Fast Computation of Optimal Transport via Entropy-Regularized Extragradient Methods
Gen Li, Yanxi Chen, Yu Huang, Yuejie Chi, H. Vincent Poor, Yuxin Chen
TL;DR
This work tackles scalable computation of the OT distance by recasting the problem into a bilinear minimax form and solving it with an entropy-regularized extragradient method. The algorithm employs adaptive learning rates and an entropy-augmented objective to achieve fast convergence, yielding a runtime of $\widetilde{O}(n^2/\varepsilon)$ for $\varepsilon$-accurate OT, with $O(n^2)$ memory. Theoretical guarantees are complemented by extensive numerical experiments showing competitive or superior performance to Sinkhorn, Greenkhorn, and recent first-order methods across diverse datasets and cost structures.
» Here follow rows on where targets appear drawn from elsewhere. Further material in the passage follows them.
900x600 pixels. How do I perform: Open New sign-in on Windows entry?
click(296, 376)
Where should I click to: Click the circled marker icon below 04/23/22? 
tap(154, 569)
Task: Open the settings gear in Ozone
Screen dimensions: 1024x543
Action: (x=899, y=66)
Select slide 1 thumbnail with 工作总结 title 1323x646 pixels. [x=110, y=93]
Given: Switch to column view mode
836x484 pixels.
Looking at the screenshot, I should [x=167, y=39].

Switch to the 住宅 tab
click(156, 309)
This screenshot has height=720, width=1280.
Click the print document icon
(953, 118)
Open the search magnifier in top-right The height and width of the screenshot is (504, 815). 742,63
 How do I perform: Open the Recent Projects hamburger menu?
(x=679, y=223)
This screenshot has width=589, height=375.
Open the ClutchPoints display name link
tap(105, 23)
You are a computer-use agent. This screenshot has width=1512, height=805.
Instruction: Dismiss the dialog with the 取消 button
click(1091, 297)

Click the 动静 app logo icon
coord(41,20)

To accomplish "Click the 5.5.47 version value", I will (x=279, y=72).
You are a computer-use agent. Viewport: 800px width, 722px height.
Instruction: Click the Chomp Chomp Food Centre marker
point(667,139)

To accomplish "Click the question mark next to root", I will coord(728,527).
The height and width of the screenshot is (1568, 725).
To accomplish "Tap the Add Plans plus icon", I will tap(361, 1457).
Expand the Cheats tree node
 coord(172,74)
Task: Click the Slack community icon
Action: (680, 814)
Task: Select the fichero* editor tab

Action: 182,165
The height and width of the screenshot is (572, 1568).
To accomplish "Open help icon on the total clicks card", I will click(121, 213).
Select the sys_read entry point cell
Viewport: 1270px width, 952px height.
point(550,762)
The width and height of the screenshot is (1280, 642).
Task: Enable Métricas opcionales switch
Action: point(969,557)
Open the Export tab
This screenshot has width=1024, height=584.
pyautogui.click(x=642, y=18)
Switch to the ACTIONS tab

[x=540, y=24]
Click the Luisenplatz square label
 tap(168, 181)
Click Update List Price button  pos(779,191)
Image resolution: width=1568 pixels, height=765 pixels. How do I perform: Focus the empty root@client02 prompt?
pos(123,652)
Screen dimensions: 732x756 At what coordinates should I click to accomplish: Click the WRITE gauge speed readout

The approach integrates penalization, minimax reformulation, entropy regularization, and extragradient updates to deliver a practical, provably fast OT solver suitable for large-scale applications with probability distributions of size $n$. The results have potential impact for machine learning pipelines relying on OT distances, including generative modeling, domain adaptation, and distributional analysis, where scalable and accurate transport computations are essential.
Abstract
Efficient computation of the optimal transport distance between two distributions serves as an algorithm subroutine that empowers various applications. This paper develops a scalable first-order optimization-based method that computes optimal transport to within $\varepsilon$ additive accuracy with runtime $\widetilde{O}( n^2/\varepsilon)$, where $n$ denotes the dimension of the probability distributions of interest. Our algorithm achieves the state-of-the-art computational guarantees among all first-order methods, while exhibiting favorable numerical performance compared to classical algorithms like Sinkhorn and Greenkhorn. Underlying our algorithm designs are two key elements: (a) converting the original problem into a bilinear minimax problem over probability distributions; (b) exploiting the extragradient idea -- in conjunction with entropy regularization and adaptive learning rates -- to accelerate convergence.